Another Business Council member, Con Edison (which itself is lobbying on CCPA individually and through the Energy Coalition of New York), is also a backer of Spectra’s Algonquin project. Con Edison inked a deal with Spectra in 2010 to buy gas transmitted through the pipeline.

Northeast Direct

Kinder Morgan, the company behind the now-canceled Northeast Direct pipeline planned for eastern New York and Massachusetts, is a Business Council member. Northeast Direct was the subject of vocal opposition in both New York and Massachusetts before Kinder Morgan shelved the project, ostensibly due to a lack of commitment to buy the gas.

PAI reported on Kinder Morgan ramping up its lobbying in the face of opposition to Northeast Direct earlier this year.

Northern Access

National Fuel, a multi-sector energy company based in Western New York, is also lobbying against CCPA individually and through the Energy Coalition in addition to through its membership on the Business Council.

National Fuel is planning a pipeline, called Northern Access, which would ship fracked gas from the Marcellus Shale in Pennsylvania north through New York and into Canada.
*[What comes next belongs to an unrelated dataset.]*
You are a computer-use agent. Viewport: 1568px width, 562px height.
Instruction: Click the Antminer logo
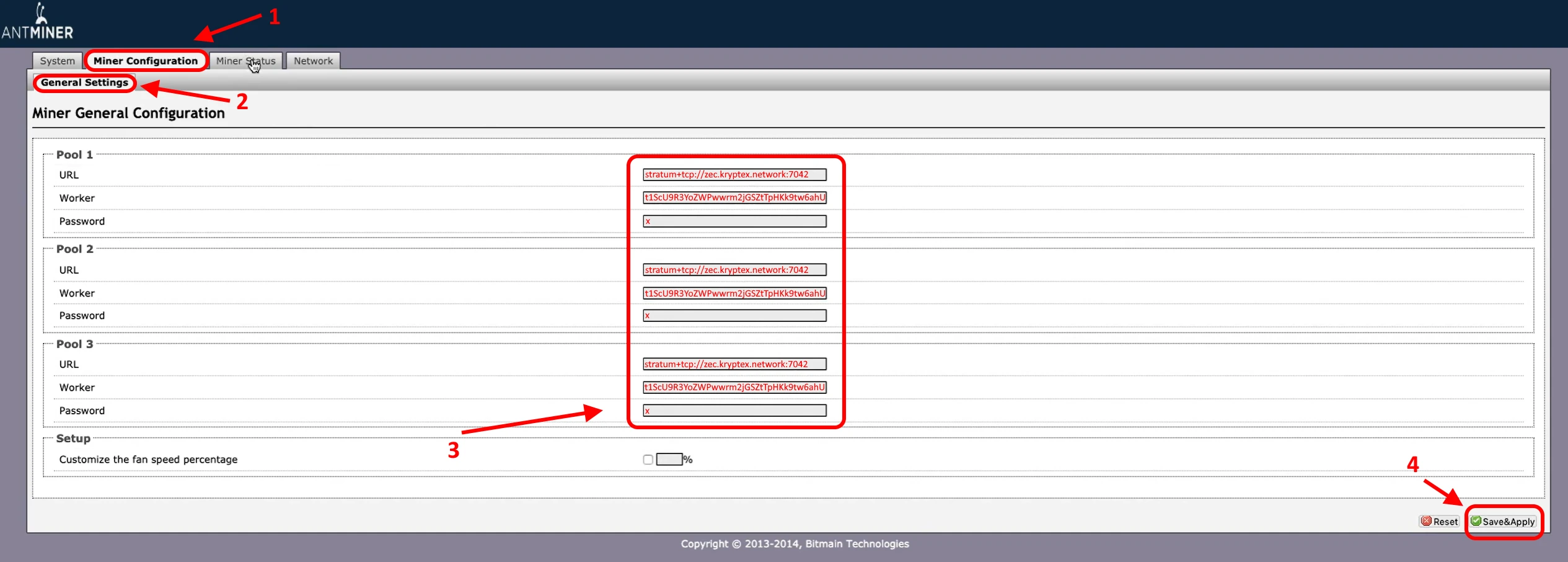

In early October, National Fuel was targeted by activists protesting the pipeline and expressing solidarity with protests at the Dakota Access pipeline in the western United States.

Dakota Access

Beyond the fossil fuel companies planning New York pipelines that make up the Business Council’s membership, six banks financing the contentious Dakota Access pipeline through several western states are also members of the Business Council.

JPMorgan Chase, Citizens Bank, Bank of America, Morgan Stanley, HSBC, and Citibank, which have collectively provided $1.7 billion in credit to the companies behind Dakota Access are all Business Council members.

Four of these six banks, JPMorgan Chase, Citizens Bank, Bank of America, and HSBC, are also represented on the Business Council’s board of directors.


Though the Climate and Community Protection Act passed the Assembly 96-43 and was co-sponsored by a bipartisan majority of senators, the bill was held in the Environmental Conservation Committee by its Chairman Senator Tom O’Mara. Also noteworthy, both Senate Majority Leader John Flanagan and Deputy Majority Leader John DeFrancisco have questioned whether climate change is happening. The Business Council has endorsed all three senators for reelection.

With their opposition to the bill and their endorsement of climate deniers, the Business Council has clearly drawn a line in the sand, voicing strident opposition to CCPA and supporting those who take up their cause. This report has begun to map the Council’s various connections to oil and gas companies and fossil fuel trade groups.

It remains to be seen whether the State Legislature and the Governor will side with the fossil fuel interests or with the bill’s community, environmental, and labor group backers in determining the fate of legislation that would enshrine the Governor’s own climate goals into law.